But she was probably right. He needed to be a little diplomatic if he was going to get the help he needed. Which in truth, was quite a lot.

"Fine, fine, fine," he said, while scooping up the sticks. He tested one, bending it a little. It held firm. The second had the same result. He nodded in approval. That was all she was getting.

"You are going to have to come down here," he said without hesitation, "I don't like it either..."

He was already lining up the thicker branches on each side of his leg. His eyes scanned the area, settling on his waist. "There's corridor to my left, it might lead out of here. Back to the cave entrance. I have a ship there," he said as he started to undo his belt and awkwardly tug it off from around his waist.

Her words pre-echoed. And they only slightly annoyed him. The pain was thankfully worse than her high-pitched nasally whine.

"Need your belt too," he said, nodding towards her as he awkwardly failed at wrapping his belt around the sticks and his lower leg. The stretch was just a little too much. He winced in pain, and leaned back at the wall.

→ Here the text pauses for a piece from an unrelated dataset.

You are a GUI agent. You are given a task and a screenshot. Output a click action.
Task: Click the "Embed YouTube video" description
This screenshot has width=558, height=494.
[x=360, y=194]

"Please." It hurt to say it. "I need your help."

 

Location: Ilum
Tags: Abishai Jade Abishai Jade

Isla sighed dramatically, brushing a gloved hand over her face. "Well, since you asked so nicely," she said, giving him a pointed look.

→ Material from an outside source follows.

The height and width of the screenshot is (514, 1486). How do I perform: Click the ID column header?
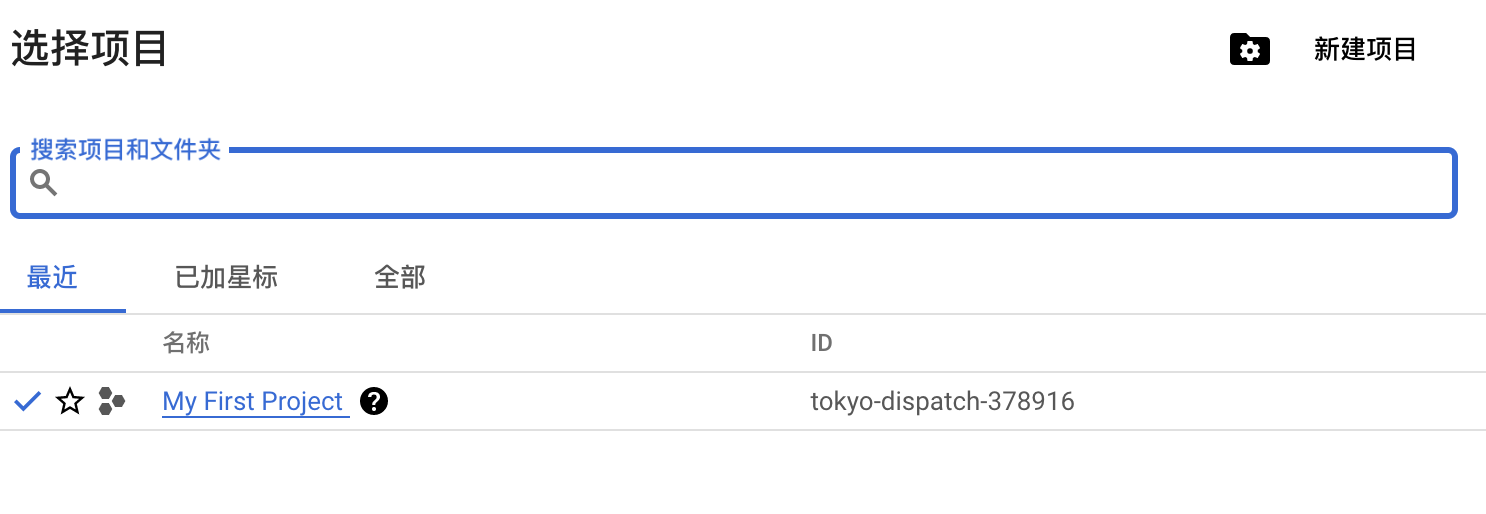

She plopped onto her backside at the edge of the slope and began to scoot forward. Before letting gravity take her, she jabbed a finger down at him. "Fair warning. If you're secretly some weirdo who's going to attack me, my master is the Grandmaster of the Jedi Order, and my father is literally the Sword of Shiraya. So." Her chin lifted. "Bad life choice for you." With that, she pushed off.

She slid fast but controlled, the ice carrying her in a smooth curve. At the bottom, she twisted, her boots catching just right, and landed lightly on her feet. Her arms shot up in the air as she announced, "Ta-da." If he didn't applaud, that was absolutely his problem.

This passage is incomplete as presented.